The patient’s postoperative course has been notable for weakness, fatigue, and an unsteady gait. But he has a good appetite and no weight loss and continues working at this job.

3. Discussion

Bone is the most common site of metastasis from prostatic carcinoma [5]. Other common sites of distant spread of prostatic carcinoma include distant lymph nodes, liver, and thorax (including the lung, pleura, and mediastinum) [5]. The appendix is an unusual site of metastatic spread of prostatic adenocarcinoma. Other uncommon sites of spread of prostatic adenocarcinoma include the breast, brain, stomach, ureter, and rectum [68].

Acute appendicitis is the second most common cause of acute abdomen requiring surgical intervention in patients 50 years of age and older [9]. Malignancy is an important, albeit rare, cause of acute appendicitis in older adults [10, 11]. Studies have found neoplasms in up to 2.5% appendectomy specimens [12, 13], with only about 0.1% being metastatic [14, 15]. Neuroendocrine tumors are the most common primary appendiceal neoplasms associated with acute appendicitis [11, 12, 14]. Other primary appendiceal neoplasms identified in the causation of acute appendicitis include adenomas (sessile serrated adenoma, tubular adenoma, and villous adenoma), adenocarcinoma, and low-grade and high-grade appendiceal mucinous neoplasms [11, 12, 15].
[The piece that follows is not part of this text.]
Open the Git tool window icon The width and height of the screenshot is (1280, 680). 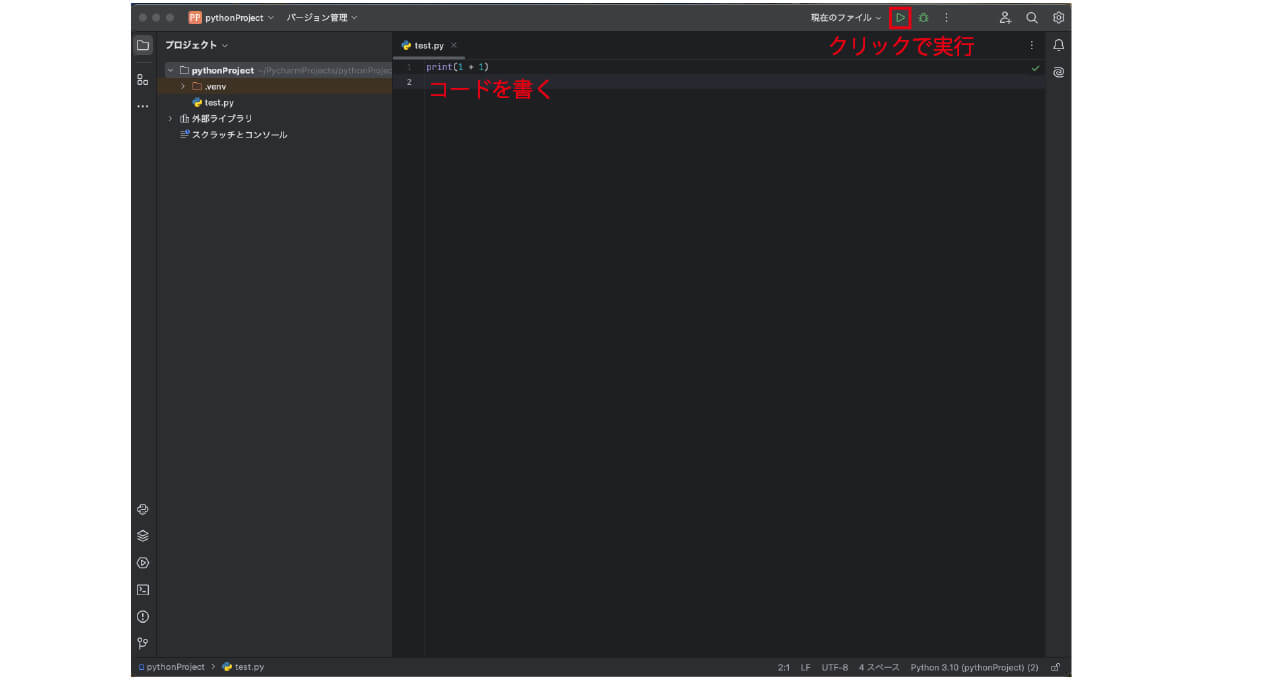(x=143, y=643)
Secondary involvement of the appendix by a malignant tumor may occur by either lymphohematogenous spread, peritoneal dissemination [16], or direct extension [17]. Metastases to the appendix arise most commonly from primary colorectal [14] and ovarian tumors [17] but can also originate from primary tumors in virtually any organ, including the breast [18], lung [19], stomach [16, 20], small bowel [21], pancreas [22], liver [23], endometrium [24], and the prostate gland [4]. Up to 97% of patients with appendiceal neoplasms have a preoperative diagnosis of acute appendicitis [13]. Luminal obstruction is the suggested underlying mechanism of appendiceal inflammation in metastatic disease [22]. The presence of a dilated, mucin-filled appendiceal lumen in the index case supports this position.

With only rare reports of secondary spread of prostatic carcinoma to the appendix, metastatic disease might not be uppermost in consideration in elderly patients with acute appendicitis. However, the simultaneous existence of a biochemically recurrent malignancy with multiple adverse oncologic factors presents the perfect backdrop for the manifestation of this rare phenomenon. An appendiceal metastasis should thus be strongly considered in such situations.

Suspicion for an underlying metastatic neoplasm will aid in the planning of appropriate treatment. For example, the administration of antibiotics is the sole treatment modality in selected patients with acute appendicitis [25], but this might not be the best option in the setting of metastatic disease. A consideration of neoplasia might also lead to a modification of the surgical approach, such as a more thorough examination of the bowel and peritoneum for suspicious lesions. Outcome after resection has been varied, with some studies showing no improvement in survival after complete resection of the secondary tumor [17], while others show good outcomes on short-term follow-up [16].

Conflicts of Interest

The authors declare no conflict of interest. This case report was conceived while all authors were employed by the University of Rochester Medical Center, Rochester, New York.